At graduation, he names names
A USF dean has read thousandsof names over the years, saying each just right.
By SHANNON COLAVECCHIO-VAN SICKLER
Published May 6, 2006
TAMPA - Stuart Silverman took on the job in 1988 because his boss asked him to, and who says no to the boss?
Eighteen years and 60,000 or so names later, Stuart Silverman still stands on stage at the Sun Dome every spring, summer and fall to read the names of graduating University of South Florida students.
He'll be there this morning, after taking two Aleve pills and drinking lots of hot tea. But he won't be doing it for his boss.
"It's the students, stupid," the framed sign above his desk declares.
"I do it because I stand there, and I am part of their lives for that moment,'' said Silverman, 61, dean of USF's Honors College. "You look at their faces, and you see all they've gone through to get there.''
Besides, Silverman has gotten good at reading hundreds of names, many of them difficult to pronounce, in a single day.
He knows, for example, that some pronounce the Vietnamese name Nguyen as "new-yen." Others pronounce it more like "when."
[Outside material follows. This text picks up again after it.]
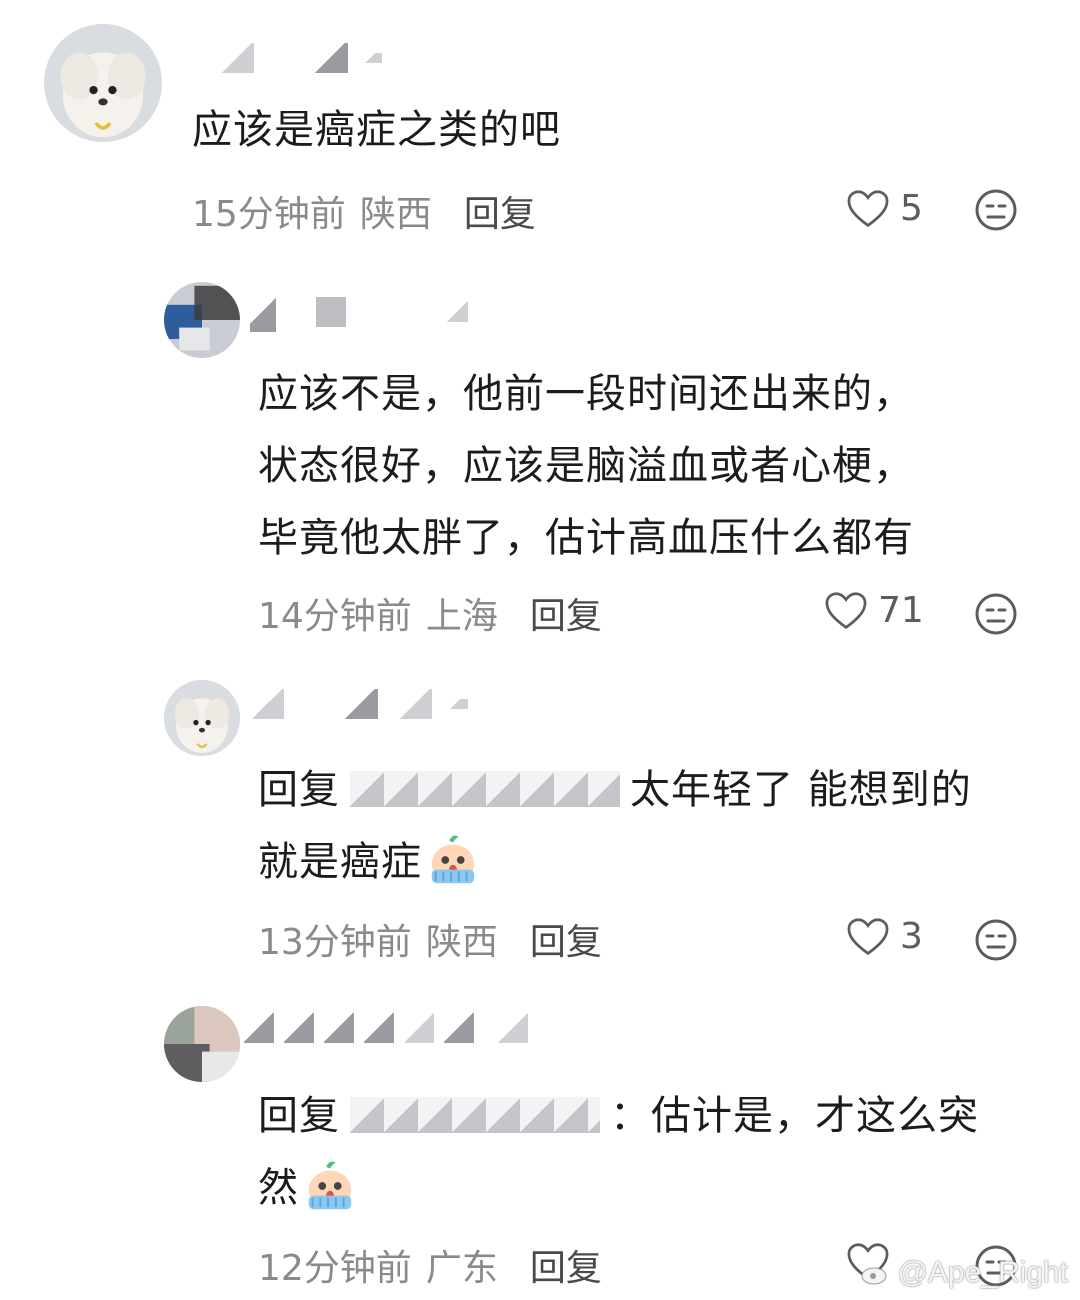 Image resolution: width=1080 pixels, height=1300 pixels. I want to click on comment-line: 然, so click(618, 1188).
Above all, he learned not to take for granted simple looking names. It might look like "Jane," but may be pronounced "Juh-Nay."
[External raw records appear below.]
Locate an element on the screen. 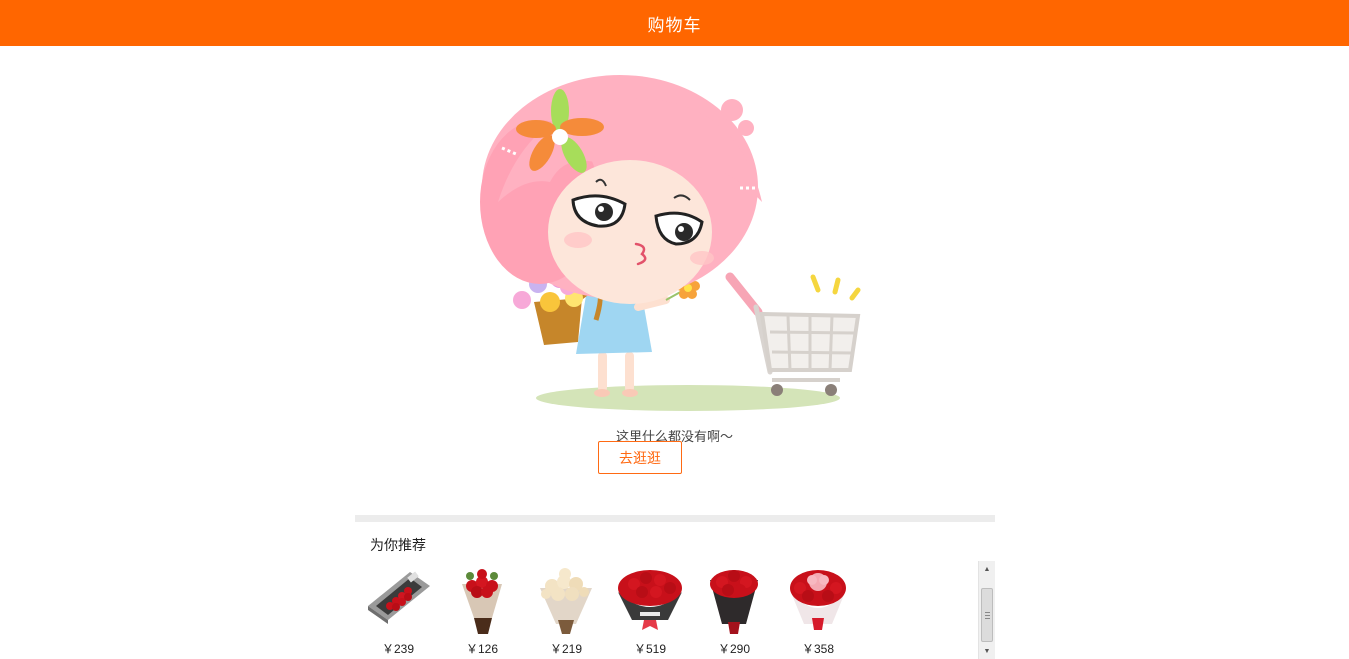 The height and width of the screenshot is (659, 1349). recommend-item: ￥219 is located at coordinates (566, 610).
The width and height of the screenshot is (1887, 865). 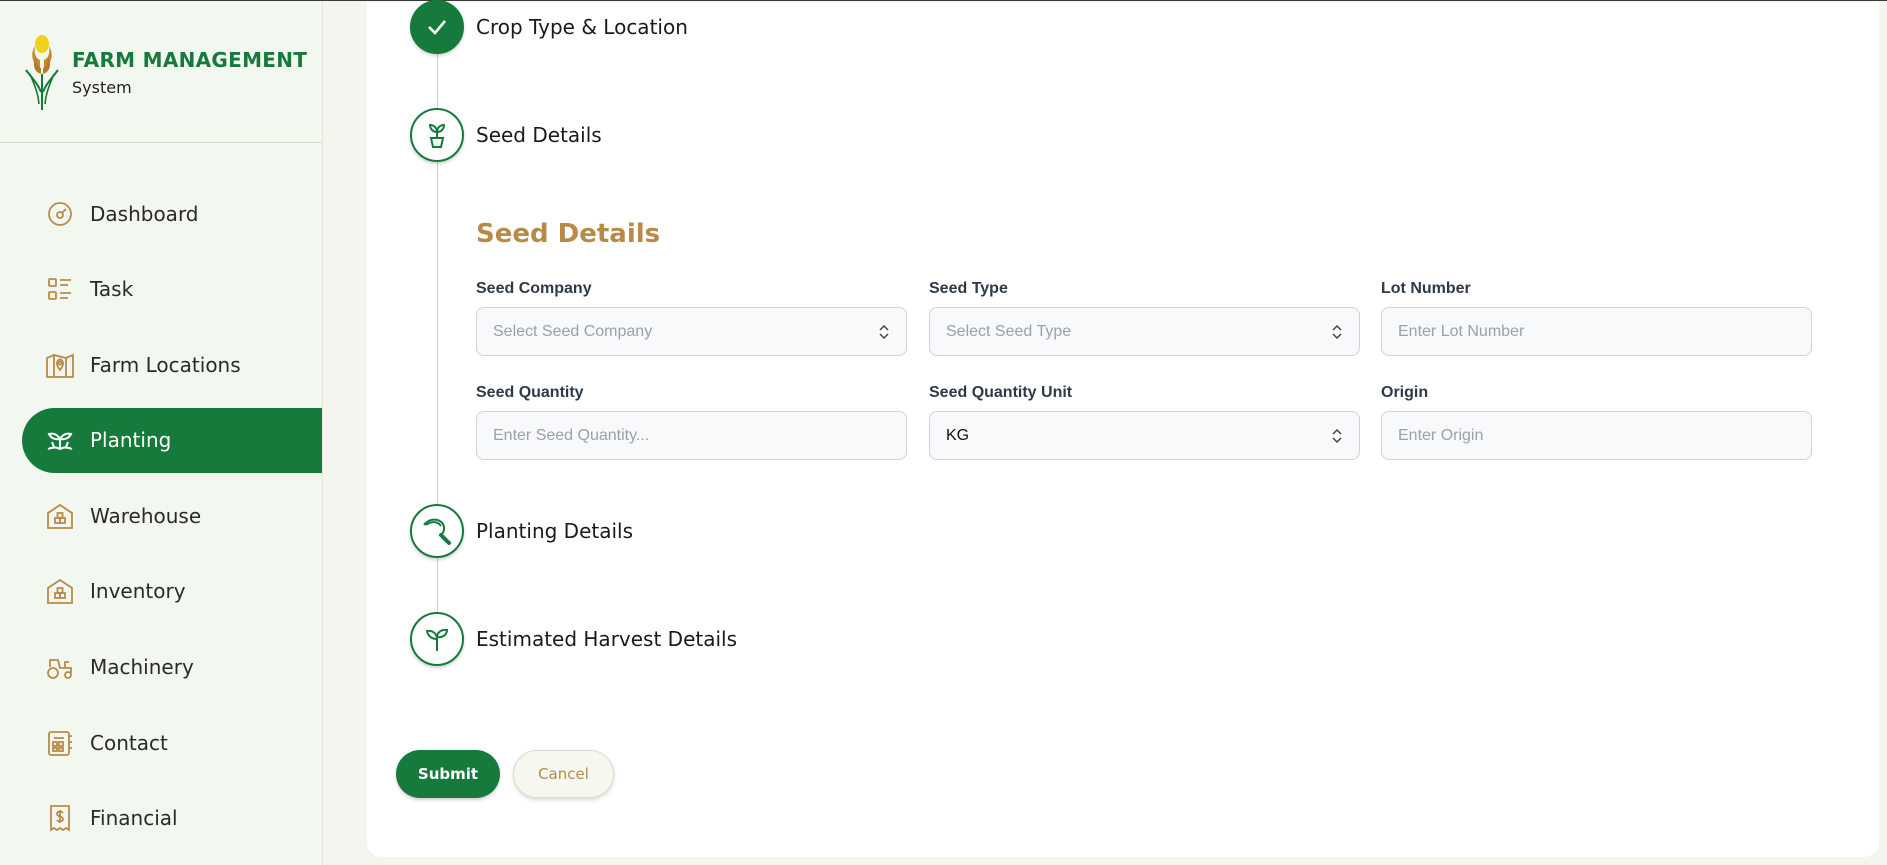 I want to click on brand: FARM MANAGEMENT System, so click(x=161, y=72).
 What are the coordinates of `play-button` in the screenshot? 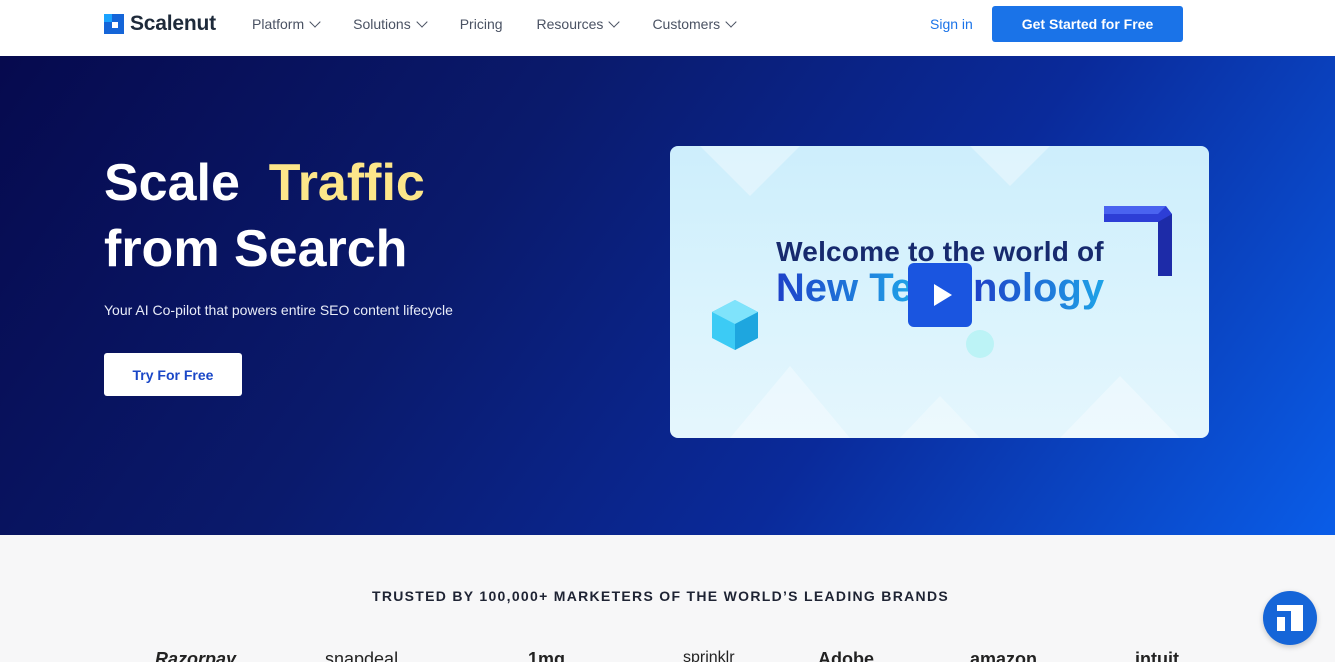 It's located at (940, 295).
"The object is just to say it smoothly,'' Silverman said. "I think about 2,000 probably leave the ceremony and say, 'That son-of-a-gun got every name right except mine.' ''
His track record is better than that. But the names haven't gotten any easier.
Today, for example, he will try to pronounce last names like Mohomed, Mehranipornejad and Diyabalanage. First names run the gamut from Erin, Sandra and Jermaine to Thushara and Lakshminarayan.
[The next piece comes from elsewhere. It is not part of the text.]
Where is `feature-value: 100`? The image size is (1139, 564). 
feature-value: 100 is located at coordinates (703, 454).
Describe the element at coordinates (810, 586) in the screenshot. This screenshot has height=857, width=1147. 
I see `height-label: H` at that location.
USF officials say they can't imagine anyone better suited to the job than Silverman, a native New Yorker whose easygoing manner and quick humor endear him to students.
"He's so much fun,'' said Ludis Garcia, 21, who is graduating today. "Students pass by just to talk to him. He goes out of his way to help us.''
Wednesday, Garcia stopped at Silverman's office to get the green and gold honors tassels she will wear for graduation today.
"Here you go, Miss Garrrrrrrrrr-cia," Silverman said. "Ludis Garrrrrrrrr-cia."
"Dr. Silverman, if you say it like that at graduation, my family will laugh."
"But I'm just practicing the trill," he teased. "Garrrrrr-cia!"